- _Exercise prompt_
Reproduce verbatim the span of the passage below on Spanish football player contracts, from "LaLiga is convinced" to "as a solution.".
### Source passage
With talks ongoing, calm has arrived. But the various stakeholders each have their own views on the interpretation of player contracts, and therein lies the continued potential for conflict.
FIFA has taken the following viewpoint on contracts: “Contracts normally end at the end of the season and the season end date coincides with the expiration date of the contract. It is proposed that contracts be extended until the time the season actually ends” Under this view, the summer transfer window will not open until the 2019/20 season ends.
The RFEF (Spanish Football Association) clings to its general regulation in point 125: “The [player] licenses will have the same duration as the commitment, whether contractual or not, of the footballer with the club.”
The position of the AFE (the Spanish players union) is more combative: “A systematized extension would produce a violation of the rights of the worker if it were not a decision of the signatory parties negotiated individually, as a single act, each of those contracts. It would lead to challenges in the courts.”
LaLiga is convinced that the law is clear and is on the side of the clubs when considering that the contracts are signed, as a provision of services, per season and not “from day to day.” Annexes to the laws are not expected as a solution.
While all parties believe that “good will is needed,” achieving it given the division that exists in Spanish football seems difficult.
LaLiga advised clubs on contracts
The ongoing issue of how to interpret the contracts was again discussed at the most recent legal-labour consultancy which LaLiga offers weekly to its clubs. With the issue of ERTEs already seemingly clear, the questions focused on contracts. Although the priority issue remains the return to training and competition, the matter of contracts is something that the presidents want to wrap up for peace of mind, especially for coaches, who right now don’t know if they will have their complete squads available if/when the season resumes.
######
### Given information
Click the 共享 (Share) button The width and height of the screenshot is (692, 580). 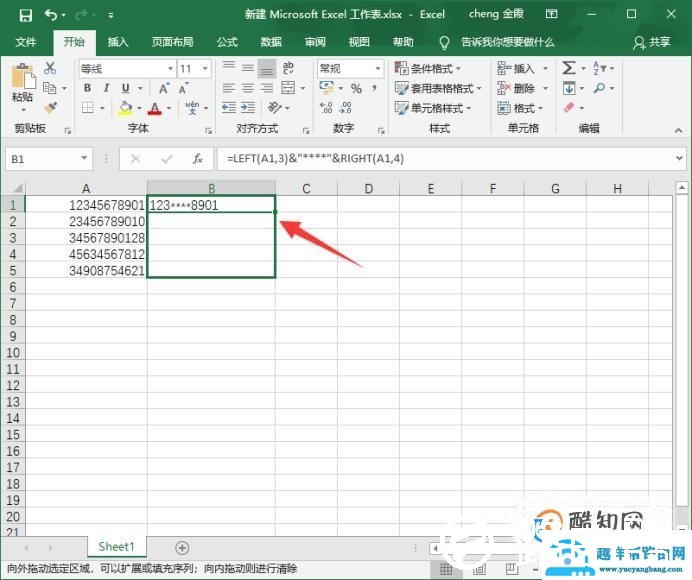652,42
######
- _Written answer_
LaLiga is convinced that the law is clear and is on the side of the clubs when considering that the contracts are signed, as a provision of services, per season and not “from day to day.” Annexes to the laws are not expected as a solution.